What to produce: Retype each entry below precisely as it reads.

::: Data to examine :::

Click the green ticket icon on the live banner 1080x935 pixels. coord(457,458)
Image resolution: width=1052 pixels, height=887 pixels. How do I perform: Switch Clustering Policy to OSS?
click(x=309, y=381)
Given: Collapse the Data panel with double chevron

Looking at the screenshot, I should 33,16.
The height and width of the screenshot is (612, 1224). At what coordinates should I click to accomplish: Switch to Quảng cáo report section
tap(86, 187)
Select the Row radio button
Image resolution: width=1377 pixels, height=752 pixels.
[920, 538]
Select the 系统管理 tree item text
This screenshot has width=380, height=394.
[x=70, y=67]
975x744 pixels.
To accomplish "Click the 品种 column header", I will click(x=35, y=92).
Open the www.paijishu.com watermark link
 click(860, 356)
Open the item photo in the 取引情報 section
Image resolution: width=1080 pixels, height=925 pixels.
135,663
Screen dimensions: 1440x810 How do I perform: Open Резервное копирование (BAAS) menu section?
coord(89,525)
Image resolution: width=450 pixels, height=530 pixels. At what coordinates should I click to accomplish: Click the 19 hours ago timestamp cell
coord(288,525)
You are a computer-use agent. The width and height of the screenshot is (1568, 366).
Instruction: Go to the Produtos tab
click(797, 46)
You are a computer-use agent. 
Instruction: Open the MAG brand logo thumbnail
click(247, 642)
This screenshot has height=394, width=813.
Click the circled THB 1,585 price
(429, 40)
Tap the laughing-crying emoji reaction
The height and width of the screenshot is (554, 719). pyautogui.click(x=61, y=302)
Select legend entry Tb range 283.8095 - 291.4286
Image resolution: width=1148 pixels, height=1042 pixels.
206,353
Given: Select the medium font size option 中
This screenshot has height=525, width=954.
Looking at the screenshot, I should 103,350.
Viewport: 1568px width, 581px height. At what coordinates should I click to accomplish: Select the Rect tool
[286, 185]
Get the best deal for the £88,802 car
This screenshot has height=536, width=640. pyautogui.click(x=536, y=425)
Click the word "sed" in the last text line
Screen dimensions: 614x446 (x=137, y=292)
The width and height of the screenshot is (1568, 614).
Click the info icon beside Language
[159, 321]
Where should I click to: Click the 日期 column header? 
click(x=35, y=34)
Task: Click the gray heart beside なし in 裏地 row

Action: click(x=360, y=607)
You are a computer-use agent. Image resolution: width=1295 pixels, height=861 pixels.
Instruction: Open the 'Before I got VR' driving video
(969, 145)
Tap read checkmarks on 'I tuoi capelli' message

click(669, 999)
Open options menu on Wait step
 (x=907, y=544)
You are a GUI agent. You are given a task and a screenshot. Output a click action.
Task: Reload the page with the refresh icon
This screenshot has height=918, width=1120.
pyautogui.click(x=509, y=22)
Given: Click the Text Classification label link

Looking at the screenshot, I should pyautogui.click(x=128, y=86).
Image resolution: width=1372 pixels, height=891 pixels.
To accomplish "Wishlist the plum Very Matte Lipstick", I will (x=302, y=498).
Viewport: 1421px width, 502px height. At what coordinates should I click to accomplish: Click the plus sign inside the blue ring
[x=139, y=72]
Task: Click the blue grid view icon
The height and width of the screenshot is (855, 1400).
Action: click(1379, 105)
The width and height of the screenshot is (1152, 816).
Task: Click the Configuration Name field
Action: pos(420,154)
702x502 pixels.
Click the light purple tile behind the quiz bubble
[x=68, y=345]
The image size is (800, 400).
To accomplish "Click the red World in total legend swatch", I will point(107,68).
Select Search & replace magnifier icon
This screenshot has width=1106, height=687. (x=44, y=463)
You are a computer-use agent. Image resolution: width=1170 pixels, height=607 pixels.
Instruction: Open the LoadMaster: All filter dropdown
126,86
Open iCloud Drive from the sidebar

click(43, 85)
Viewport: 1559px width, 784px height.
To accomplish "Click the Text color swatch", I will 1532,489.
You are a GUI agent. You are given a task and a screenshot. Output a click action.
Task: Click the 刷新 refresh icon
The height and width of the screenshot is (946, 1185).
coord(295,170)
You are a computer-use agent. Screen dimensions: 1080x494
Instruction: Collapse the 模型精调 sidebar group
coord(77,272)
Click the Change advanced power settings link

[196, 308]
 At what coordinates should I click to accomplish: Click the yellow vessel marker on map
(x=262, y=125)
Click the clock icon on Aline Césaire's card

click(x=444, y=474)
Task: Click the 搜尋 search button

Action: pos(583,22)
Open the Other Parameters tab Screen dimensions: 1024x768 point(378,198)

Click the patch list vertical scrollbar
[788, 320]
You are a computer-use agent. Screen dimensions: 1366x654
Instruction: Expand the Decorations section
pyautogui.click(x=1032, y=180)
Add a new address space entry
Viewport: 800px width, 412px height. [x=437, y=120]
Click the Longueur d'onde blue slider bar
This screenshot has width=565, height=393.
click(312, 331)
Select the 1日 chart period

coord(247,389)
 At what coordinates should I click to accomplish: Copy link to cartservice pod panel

:::

Answer to this exercise:
Click the green ticket icon on the live banner 1080x935 pixels. coord(457,458)
Image resolution: width=1052 pixels, height=887 pixels. How do I perform: Switch Clustering Policy to OSS?
click(x=309, y=381)
Given: Collapse the Data panel with double chevron

Looking at the screenshot, I should 33,16.
The height and width of the screenshot is (612, 1224). At what coordinates should I click to accomplish: Switch to Quảng cáo report section
tap(86, 187)
Select the Row radio button
Image resolution: width=1377 pixels, height=752 pixels.
[920, 538]
Select the 系统管理 tree item text
This screenshot has width=380, height=394.
[x=70, y=67]
975x744 pixels.
To accomplish "Click the 品种 column header", I will click(x=35, y=92).
Open the www.paijishu.com watermark link
 click(860, 356)
Open the item photo in the 取引情報 section
Image resolution: width=1080 pixels, height=925 pixels.
135,663
Screen dimensions: 1440x810 How do I perform: Open Резервное копирование (BAAS) menu section?
coord(89,525)
Image resolution: width=450 pixels, height=530 pixels. At what coordinates should I click to accomplish: Click the 19 hours ago timestamp cell
coord(288,525)
You are a computer-use agent. The width and height of the screenshot is (1568, 366).
Instruction: Go to the Produtos tab
click(797, 46)
You are a computer-use agent. 
Instruction: Open the MAG brand logo thumbnail
click(247, 642)
This screenshot has height=394, width=813.
Click the circled THB 1,585 price
(429, 40)
Tap the laughing-crying emoji reaction
The height and width of the screenshot is (554, 719). pyautogui.click(x=61, y=302)
Select legend entry Tb range 283.8095 - 291.4286
Image resolution: width=1148 pixels, height=1042 pixels.
206,353
Given: Select the medium font size option 中
This screenshot has height=525, width=954.
Looking at the screenshot, I should 103,350.
Viewport: 1568px width, 581px height. At what coordinates should I click to accomplish: Select the Rect tool
[286, 185]
Get the best deal for the £88,802 car
This screenshot has height=536, width=640. pyautogui.click(x=536, y=425)
Click the word "sed" in the last text line
Screen dimensions: 614x446 (x=137, y=292)
The width and height of the screenshot is (1568, 614).
Click the info icon beside Language
[159, 321]
Where should I click to: Click the 日期 column header? 
click(x=35, y=34)
Task: Click the gray heart beside なし in 裏地 row

Action: click(x=360, y=607)
You are a computer-use agent. Image resolution: width=1295 pixels, height=861 pixels.
Instruction: Open the 'Before I got VR' driving video
(969, 145)
Tap read checkmarks on 'I tuoi capelli' message

click(669, 999)
Open options menu on Wait step
 (x=907, y=544)
You are a GUI agent. You are given a task and a screenshot. Output a click action.
Task: Reload the page with the refresh icon
This screenshot has height=918, width=1120.
pyautogui.click(x=509, y=22)
Given: Click the Text Classification label link

Looking at the screenshot, I should pyautogui.click(x=128, y=86).
Image resolution: width=1372 pixels, height=891 pixels.
To accomplish "Wishlist the plum Very Matte Lipstick", I will (x=302, y=498).
Viewport: 1421px width, 502px height. At what coordinates should I click to accomplish: Click the plus sign inside the blue ring
[x=139, y=72]
Task: Click the blue grid view icon
The height and width of the screenshot is (855, 1400).
Action: click(1379, 105)
The width and height of the screenshot is (1152, 816).
Task: Click the Configuration Name field
Action: pos(420,154)
702x502 pixels.
Click the light purple tile behind the quiz bubble
[x=68, y=345]
The image size is (800, 400).
To accomplish "Click the red World in total legend swatch", I will point(107,68).
Select Search & replace magnifier icon
This screenshot has width=1106, height=687. (x=44, y=463)
You are a computer-use agent. Image resolution: width=1170 pixels, height=607 pixels.
Instruction: Open the LoadMaster: All filter dropdown
126,86
Open iCloud Drive from the sidebar

click(43, 85)
Viewport: 1559px width, 784px height.
To accomplish "Click the Text color swatch", I will 1532,489.
You are a GUI agent. You are given a task and a screenshot. Output a click action.
Task: Click the 刷新 refresh icon
The height and width of the screenshot is (946, 1185).
coord(295,170)
You are a computer-use agent. Screen dimensions: 1080x494
Instruction: Collapse the 模型精调 sidebar group
coord(77,272)
Click the Change advanced power settings link

[196, 308]
 At what coordinates should I click to accomplish: Click the yellow vessel marker on map
(x=262, y=125)
Click the clock icon on Aline Césaire's card

click(x=444, y=474)
Task: Click the 搜尋 search button

Action: pos(583,22)
Open the Other Parameters tab Screen dimensions: 1024x768 point(378,198)

Click the patch list vertical scrollbar
[788, 320]
You are a computer-use agent. Screen dimensions: 1366x654
Instruction: Expand the Decorations section
pyautogui.click(x=1032, y=180)
Add a new address space entry
Viewport: 800px width, 412px height. [x=437, y=120]
Click the Longueur d'onde blue slider bar
This screenshot has width=565, height=393.
click(312, 331)
Select the 1日 chart period

coord(247,389)
 At what coordinates should I click to accomplish: Copy link to cartservice pod panel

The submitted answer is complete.